1. offer and conclusion of contract The order signed by the customer is a binding offer. We can accept this offer within two weeks by sending an order confirmation or by sending the ordered goods within this period.

2. documents provided We reserve the right of ownership and copyright to all documents - also in electronic form - such as calculations, drawings etc.. These documents may not be made accessible to third parties unless we give the customer our express written consent. If we do not accept the customer's offer within the period specified in clause 1, these documents must be returned to us immediately.

3 Prices and payment

3.1 Our prices include value added tax (and packaging costs). Delivery and shipping costs are (not) included in our prices.

3.2 Payment of the purchase price must be made exclusively to the account specified overleaf. The deduction of a cash discount is only permitted with a special written agreement.

3.3 Unless otherwise agreed, the purchase price shall be payable by the specific date (alternatives: " ... the purchase price shall be payable within 21 days of invoicing" or " ... the purchase price shall be payable within 10 days of delivery"). Interest on arrears shall be charged at a rate of 5% above the respective base interest rate p.a. (see Annex 1). We reserve the right to claim higher damages for default. In the event that we assert a higher damage caused by delay, the customer shall have the option of proving to us that the damage caused by delay asserted was not incurred at all or at least in a significantly lower amount.

4 Offsetting and rights of retention The customer shall only be entitled to set-off if his claims have been legally established or are undisputed. The customer shall also be entitled to offset against our claims if he asserts notices of defects or counterclaims arising from the same purchase contract. The customer is only authorized to exercise a right of retention to the extent that his counterclaim is based on the same contractual relationship.

__Short task__
Restate the contract terms starting at "3.2 Payment of" and ending at "special written agreement.", swapping "overleaf" for "on the invoice".

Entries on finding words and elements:
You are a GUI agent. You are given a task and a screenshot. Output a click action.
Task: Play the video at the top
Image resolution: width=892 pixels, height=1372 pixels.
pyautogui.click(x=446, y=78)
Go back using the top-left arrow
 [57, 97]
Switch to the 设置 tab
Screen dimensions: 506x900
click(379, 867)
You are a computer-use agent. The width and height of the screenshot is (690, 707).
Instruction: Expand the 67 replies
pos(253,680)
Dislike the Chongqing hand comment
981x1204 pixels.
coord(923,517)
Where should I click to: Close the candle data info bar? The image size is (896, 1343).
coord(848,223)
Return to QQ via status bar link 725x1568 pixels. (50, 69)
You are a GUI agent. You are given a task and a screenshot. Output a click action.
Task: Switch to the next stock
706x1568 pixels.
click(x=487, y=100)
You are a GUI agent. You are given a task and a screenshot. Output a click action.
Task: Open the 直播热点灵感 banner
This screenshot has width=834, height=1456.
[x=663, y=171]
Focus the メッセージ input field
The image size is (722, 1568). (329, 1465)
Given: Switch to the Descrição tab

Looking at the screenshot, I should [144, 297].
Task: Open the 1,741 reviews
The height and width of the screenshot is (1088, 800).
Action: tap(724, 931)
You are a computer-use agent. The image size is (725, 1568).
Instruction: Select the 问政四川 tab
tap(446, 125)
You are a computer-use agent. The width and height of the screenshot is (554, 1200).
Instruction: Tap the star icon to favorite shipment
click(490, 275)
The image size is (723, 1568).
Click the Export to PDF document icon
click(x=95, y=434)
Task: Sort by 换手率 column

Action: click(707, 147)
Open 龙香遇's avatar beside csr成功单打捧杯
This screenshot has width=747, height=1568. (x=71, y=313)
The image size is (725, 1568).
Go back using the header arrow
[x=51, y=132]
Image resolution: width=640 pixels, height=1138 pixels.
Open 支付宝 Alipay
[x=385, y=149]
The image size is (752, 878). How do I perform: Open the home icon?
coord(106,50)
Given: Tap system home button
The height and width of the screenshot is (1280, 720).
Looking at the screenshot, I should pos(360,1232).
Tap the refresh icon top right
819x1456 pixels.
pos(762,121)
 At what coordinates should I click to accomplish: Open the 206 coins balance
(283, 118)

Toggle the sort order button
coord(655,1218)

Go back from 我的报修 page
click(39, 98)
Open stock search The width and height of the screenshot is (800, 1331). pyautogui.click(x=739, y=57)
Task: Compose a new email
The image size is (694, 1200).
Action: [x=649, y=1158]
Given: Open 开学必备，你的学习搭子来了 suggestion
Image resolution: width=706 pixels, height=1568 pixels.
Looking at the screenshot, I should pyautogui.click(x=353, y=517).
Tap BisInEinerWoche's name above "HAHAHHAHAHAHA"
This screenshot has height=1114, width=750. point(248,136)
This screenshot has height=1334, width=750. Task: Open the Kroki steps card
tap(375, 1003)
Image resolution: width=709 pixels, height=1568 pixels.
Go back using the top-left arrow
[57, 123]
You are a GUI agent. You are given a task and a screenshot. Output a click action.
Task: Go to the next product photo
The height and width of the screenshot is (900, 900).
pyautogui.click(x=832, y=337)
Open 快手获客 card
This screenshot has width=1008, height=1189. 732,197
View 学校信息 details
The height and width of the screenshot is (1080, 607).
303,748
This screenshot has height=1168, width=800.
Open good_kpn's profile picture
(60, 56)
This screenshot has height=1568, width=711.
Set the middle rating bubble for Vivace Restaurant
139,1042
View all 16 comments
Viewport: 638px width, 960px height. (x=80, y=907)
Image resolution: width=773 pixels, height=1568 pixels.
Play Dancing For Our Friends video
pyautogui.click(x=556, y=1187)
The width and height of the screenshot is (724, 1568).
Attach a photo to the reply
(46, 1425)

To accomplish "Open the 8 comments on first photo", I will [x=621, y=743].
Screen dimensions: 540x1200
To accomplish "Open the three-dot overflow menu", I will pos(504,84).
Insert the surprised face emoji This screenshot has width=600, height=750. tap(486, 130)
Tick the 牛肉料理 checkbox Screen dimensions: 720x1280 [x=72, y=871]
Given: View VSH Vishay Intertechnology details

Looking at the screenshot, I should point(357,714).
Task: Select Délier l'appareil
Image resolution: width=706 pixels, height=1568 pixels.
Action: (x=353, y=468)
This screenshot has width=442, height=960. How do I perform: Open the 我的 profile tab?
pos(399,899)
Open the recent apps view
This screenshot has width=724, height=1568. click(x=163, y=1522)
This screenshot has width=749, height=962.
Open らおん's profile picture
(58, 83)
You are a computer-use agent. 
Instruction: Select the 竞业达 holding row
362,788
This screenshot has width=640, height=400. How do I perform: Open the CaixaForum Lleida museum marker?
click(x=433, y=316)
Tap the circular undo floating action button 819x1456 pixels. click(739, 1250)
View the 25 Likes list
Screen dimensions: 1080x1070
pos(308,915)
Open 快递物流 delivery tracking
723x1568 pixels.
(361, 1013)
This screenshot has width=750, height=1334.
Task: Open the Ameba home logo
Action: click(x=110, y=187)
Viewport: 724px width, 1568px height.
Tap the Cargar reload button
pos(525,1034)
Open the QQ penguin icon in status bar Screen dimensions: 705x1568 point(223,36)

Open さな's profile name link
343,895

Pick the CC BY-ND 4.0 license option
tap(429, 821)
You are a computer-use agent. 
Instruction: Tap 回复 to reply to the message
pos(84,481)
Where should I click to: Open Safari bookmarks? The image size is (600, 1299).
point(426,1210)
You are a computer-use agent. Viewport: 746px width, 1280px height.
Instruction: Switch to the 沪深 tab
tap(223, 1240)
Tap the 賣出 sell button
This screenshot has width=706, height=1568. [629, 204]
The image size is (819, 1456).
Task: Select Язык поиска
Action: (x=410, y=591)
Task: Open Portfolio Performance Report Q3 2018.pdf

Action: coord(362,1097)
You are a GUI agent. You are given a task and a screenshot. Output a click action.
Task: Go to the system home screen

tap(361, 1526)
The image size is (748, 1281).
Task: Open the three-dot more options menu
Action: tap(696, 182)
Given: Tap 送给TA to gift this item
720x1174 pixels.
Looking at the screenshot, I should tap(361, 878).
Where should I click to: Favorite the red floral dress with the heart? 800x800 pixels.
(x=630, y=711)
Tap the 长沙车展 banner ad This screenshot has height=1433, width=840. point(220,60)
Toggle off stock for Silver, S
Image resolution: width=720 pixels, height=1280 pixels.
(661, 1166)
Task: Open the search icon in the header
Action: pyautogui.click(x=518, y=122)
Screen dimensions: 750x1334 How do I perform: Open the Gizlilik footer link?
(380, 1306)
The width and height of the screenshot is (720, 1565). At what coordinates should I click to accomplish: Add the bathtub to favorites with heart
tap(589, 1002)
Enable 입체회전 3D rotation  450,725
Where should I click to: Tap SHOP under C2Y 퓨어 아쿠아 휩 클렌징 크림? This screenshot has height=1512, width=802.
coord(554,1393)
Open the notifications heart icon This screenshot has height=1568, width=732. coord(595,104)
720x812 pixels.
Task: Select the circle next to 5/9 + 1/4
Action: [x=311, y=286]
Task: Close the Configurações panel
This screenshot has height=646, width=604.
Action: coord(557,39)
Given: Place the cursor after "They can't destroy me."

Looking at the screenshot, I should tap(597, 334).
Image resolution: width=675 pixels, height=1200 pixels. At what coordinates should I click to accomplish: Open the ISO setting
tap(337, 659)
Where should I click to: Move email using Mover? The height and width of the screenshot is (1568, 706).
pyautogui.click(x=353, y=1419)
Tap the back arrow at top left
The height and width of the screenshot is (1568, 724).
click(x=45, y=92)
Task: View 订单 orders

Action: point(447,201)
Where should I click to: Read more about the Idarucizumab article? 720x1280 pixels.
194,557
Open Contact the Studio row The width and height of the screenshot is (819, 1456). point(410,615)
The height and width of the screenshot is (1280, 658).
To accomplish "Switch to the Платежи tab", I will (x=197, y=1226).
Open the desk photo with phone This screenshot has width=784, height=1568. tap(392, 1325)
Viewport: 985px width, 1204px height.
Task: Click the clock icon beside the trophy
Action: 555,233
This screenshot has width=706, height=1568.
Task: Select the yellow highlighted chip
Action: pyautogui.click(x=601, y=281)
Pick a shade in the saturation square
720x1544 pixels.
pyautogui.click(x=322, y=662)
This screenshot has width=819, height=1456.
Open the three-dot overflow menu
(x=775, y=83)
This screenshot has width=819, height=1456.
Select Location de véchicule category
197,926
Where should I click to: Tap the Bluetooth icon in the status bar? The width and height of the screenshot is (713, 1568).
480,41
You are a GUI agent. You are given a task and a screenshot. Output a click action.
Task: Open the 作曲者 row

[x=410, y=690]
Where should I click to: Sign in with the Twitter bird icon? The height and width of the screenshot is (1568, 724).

__The output__
3.2 Payment of the purchase price must be made exclusively to the account specified on the invoice. The deduction of a cash discount is only permitted with a special written agreement.